Tale tendenza, insieme alla conquista di una vita più lunga, ha generato effetti sull’incremento della popolazione anziana: gli over64 sono il 23,5% nel 2021, contro il 13,2% di 40 anni fa, con punte prossime al 29% nei comuni fino a 1.000 abitanti. Non è difficile immaginare le conseguenze in termini di squilibri sul sistema del welfare e sul sistema economico. Un sistema economico d’antan caratterizzato ancora da una forte diffusione del primario, in particolare tra i piccoli comuni: basti pensare che in Italia il 60% dei comuni è specializzato nell’agricoltura e nella pesca e tra questi l’80% conta meno di 5.000 residenti. Aree che hanno ricevuto i colpi più duri della crisi del 2007/2008, che hanno cominciato a fatica la ripresa del 2010, che impattano sull’economia del Paese con una produzione del 4,1% del valore aggiunto nazionale.

Ulteriori fragilità emergono sul fronte della finanza locale: guardando agli equilibri di bilancio, dei 7.903 comuni italiani il 13,2% è in sofferenza finanziaria. Si tratta di comuni in condizioni di dissesto o predissesto, o con un disavanzo superiore al 30% delle entrate correnti, o che hanno accantonato nel bilancio di previsione 2020 risorse al Fondo crediti di dubbia esigibilità per un importo superiore al 15% delle entrate correnti accertate nel 2019. Una boccata d’aria potrebbe provenire dal PNRR che ha come effetto l’espansione della spesa in conto capitale, ma che potrebbe generare un’ulteriore polarizzazione dovuta alla diversa capacità amministrativa di progettare e realizzare.

Infine, la crisi ambientale intesa come il venir meno in tempi rapidi delle condizioni di esistenza della specie umana, che si sostanzia in crisi climatica, inquinamento e riduzione della biodiversità ecosistemica, i cui rimedi non sono di diretta competenza dei comuni. In sintesi: i comuni subiscono gli effetti della crisi ambientale, ma per poter agire spesso devono rivolgersi a organismi tecnici sovraordinati di natura pubblica. Cosa succede con i servizi ambientali dei comuni delle aree marginali? Le piccole dimensioni e la tendenza a comprimere il numero di addetti della pubblica amministrazione hanno progressivamente svuotato i comuni delle competenze “hard” ossia quelle che comportano la gestione di grandi infrastrutture: servizio idrico integrato, raccolta dei rifiuti e fornitura di energia sono da tempo in mano ad utility, che agiscono con grande autonomia gestionale e finanziaria nonostante il controllo dei comuni con la maggioranza delle azioni.

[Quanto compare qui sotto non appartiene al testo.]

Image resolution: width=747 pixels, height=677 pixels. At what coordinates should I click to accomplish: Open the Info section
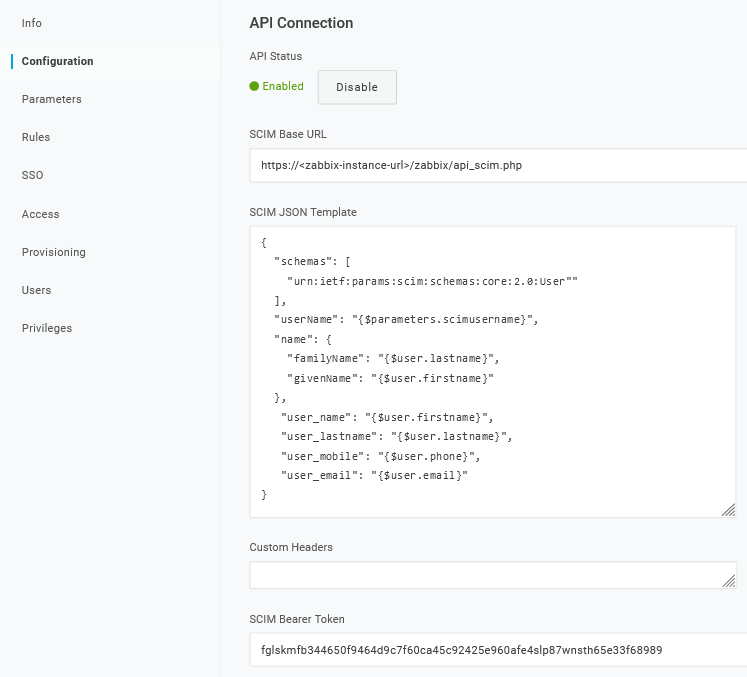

Come agire quindi sulle aree più deboli e periferiche? Ai due approcci prevalenti in ambito accademico e di policy, uno di abbandono secondo una logica di efficienza e liberismo e l’altro di sostegno in favore di uno sviluppo economico sostenibile e sostenuto, il volume suggerisce una terza via. Una via intermedia che si concretizzi in un’alleanza tra aree centrali e marginali, con il centro che, per le forniture di servizi, supporti e sussidi la periferia e con le aree remote e periferiche che non siano sola ricchezza lenta e preziosa di chi vi risiede, ma un patrimonio collettivo nazionale e/o regionale. Oltre a questo, risulta fondamentale un ripensamento della fornitura dei servizi, che dovrà essere unificata o coordinata per tutti i micro-comuni vicini e accessibili tra loro. In ultimo, la necessità di integrare le politiche ai diversi livelli di governo, con l’obiettivo di sviluppare le complementarietà presenti o potenziali tra i comuni delle aree marginali e centrali.

Si tratta di sfide epocali che andranno a definire l’identità territoriale del Paese nei prossimi decenni. Una delle ricchezze riconosciute dell’Italia consiste infatti nella presenza di varietà e diversità non solo ambientale ma sociale, culturale e antropologica, che sarebbe un peccato perdere di fronte a meccanismi spontanei globalizzati che spingono verso l’omologazione. L’obiettivo è mantenere le diversità e rendere possibile a tutti i cittadini di godere delle specificità ed unicità presenti sul territorio nazionale.